Now, if you live in California and you’ve had the pleasure of biting into a New York bagel, let’s make something very clear: bagels in San Francisco are a compromise, a test of your true love. Your palate will adjust, but there’s nowhere on the West Coast that has bagels that are as good (something about the water, I hear?).
That being said, I only consider two places in town as bagel contenders.
Katz Bagels in several locations: Lower Haight, the Mission, and SOMA
The bagels themselves are OK; when eaten fresh they are doughy and satisfying, and certainly not as sweet as a Noah’s Bagel, but I mention Katz here because they are vegan-friendly. They carry Tofutti, including the Herbs & Chives variety, which you can then load up with vegetables if you wish. You can also get peanut butter or hummus on your bagel if the sometimes plasticky taste of Tofutti bugs you.

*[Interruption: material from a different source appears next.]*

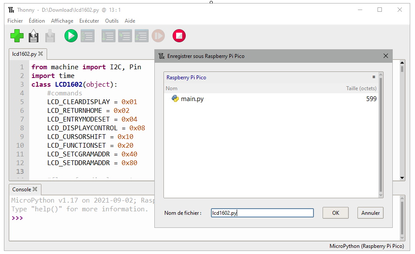Close the Console panel tab
This screenshot has height=254, width=415.
(35, 190)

House of Bagels in the Inner Richmond
Personally, I like House of Bagels the best. They’re a very close approximation of a NY bagel and they even taste okay if you don’t toast them (I have never toasted a bagel until moving to California, TRUE FACT!). However, no vegan-friendly toppings here, so you’ll want to buy a dozen and take them home and do with them what you will. There are a few places in town that sell them, including Real Food and Rainbow, so you don’t have to go to the Inner Richmond if you don’t want to.
What are your favorite places to get bagels in town?